Humantific has published the Design Thinking Made Visible Project as part of our virtual book series. It provides a glimpse into Humantific’s ongoing Integrative Thinking Research Initiative underway for ten years and models how design thinking has already been reinvented to better serve as enabler of organizational and societal transformation.

This chapter of research provides a window into Humantific’s Design Thinking Made Visible research in progress in collaboration with numerous universities around the world.

This research project was designed as a collective sensemaking exercise that could be undertaken in undergraduate or graduate schools by professors and students without any special design thinking or innovation process mastery training provided.

Shown here are actual design process drawings, made by 5 groups of students in 5 schools, as well as their class innovation profiles.

Participating Schools Shown in this book:

Domus Academy, Italy

Aarhus School of Architecture, Denmark

National Institute for Design, India

University of Kassel, Germany

Regents Business School, UK

(Other schools are in progress)

Included in the book is a glimpse into how Humantific enables Integrative Thinking in organizations utilizing its Innovation Harmonics Framework.

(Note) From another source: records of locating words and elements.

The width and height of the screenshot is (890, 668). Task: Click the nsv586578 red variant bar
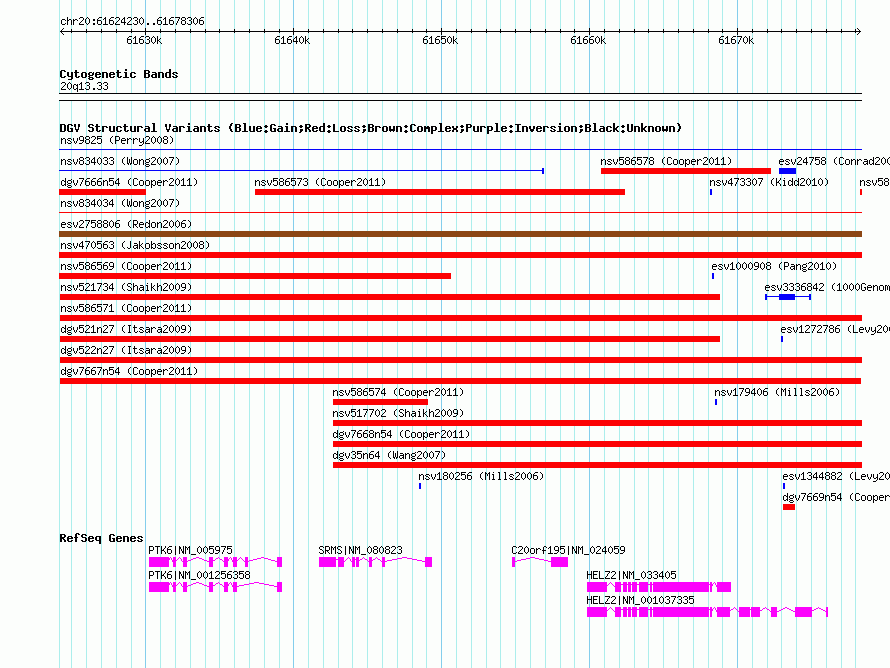[685, 171]
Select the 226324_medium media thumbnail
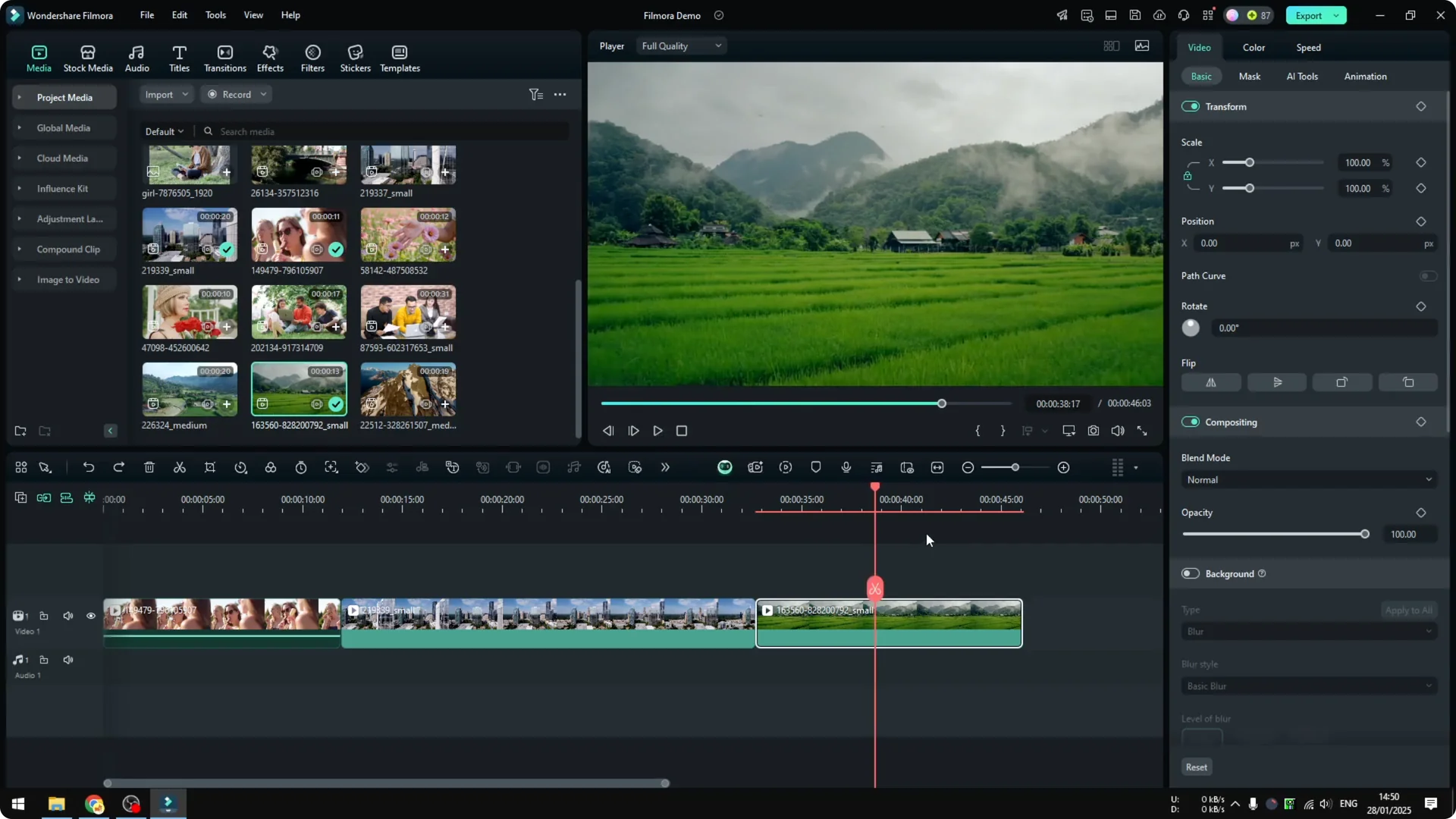Screen dimensions: 1456x819 pyautogui.click(x=189, y=389)
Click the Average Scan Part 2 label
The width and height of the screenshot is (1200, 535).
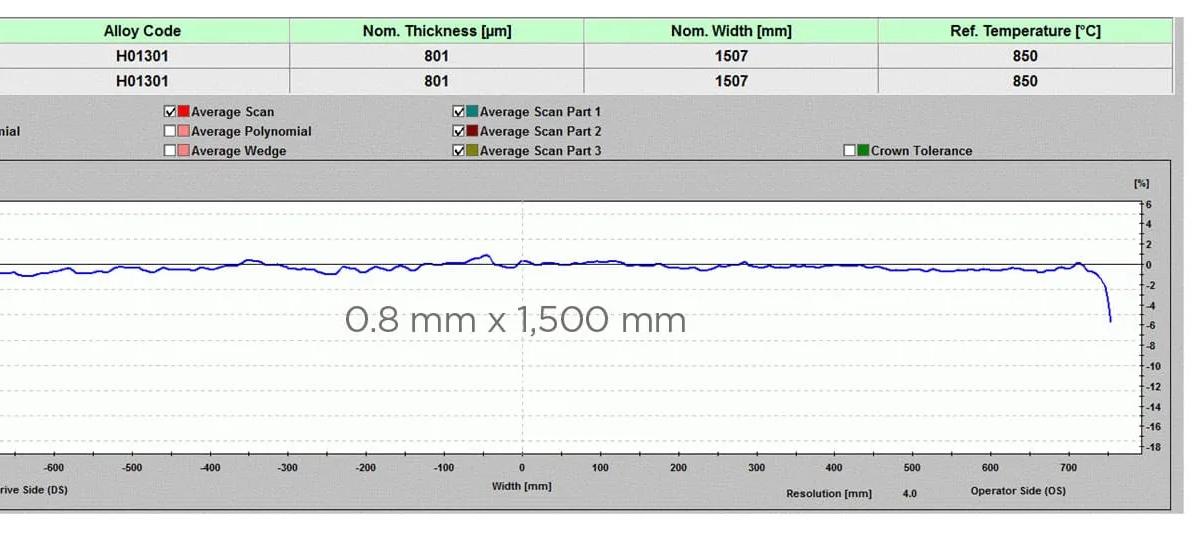coord(540,131)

Creating Innovation Harmonics in organizations begins with raising awareness that thinking differences exist. Making Thinking Visible represents one stream of Humantifc work.

Book Contents

Introduction

What is Integrative Thinking?

What is Integrative Thinking Enabling?

Design Thinking Made Visible Project

Research Results

What the Research Shows

Integrative Thinking: In History

Included in the book:

What The Research Shows: 10 Key Findings:

Finding 1

This research predates and debunks the 2009 academic theory that thinking attributes (“reliability”, “validity”, etc) can be rigidly pre-assigned to individuals or teams based on discipline labels such as design, designer or business, business manager.

Finding 2

Some students in design schools have the same thinking preferences as some students in business schools and vice-versa.

Finding 3

Professors and students are generally unaware of how radically different design process approaches are from one person to another.

Finding 4

Many students of design/innovation are not accustomed to externalizing their thinking process.

Finding 5

For numerous students in this study, design thinking jumps off from a framed problem defined by a brief. Often there was no process activity upstream from the brief.

Finding 6

Design thinking processes often appear very different visually while similar fundamental steps can often be found within. Some steps appear universal, others situational.

Finding 7

Most design thinking processes seen here have assumptions embedded that outcomes will be product or service creation.

Finding 8

Most design thinking process models seen in this study contain no reference to behaviors.

Finding 9

This research makes visible why the orchestration of design innovation work remains complex and a key challenge for teams and organizations.

Finding 10

This research suggests that real tools and visually shareable results are extremely useful in moving understanding and dialogue regarding integrative thinking beyond stereotypical notions of design thinking and business thinking.

The Design Thinking Made Visible Project is intended to inform and inspire dialogue regarding the realities of Design Thinking and Integrative Thinking by Design already underway in organizations today.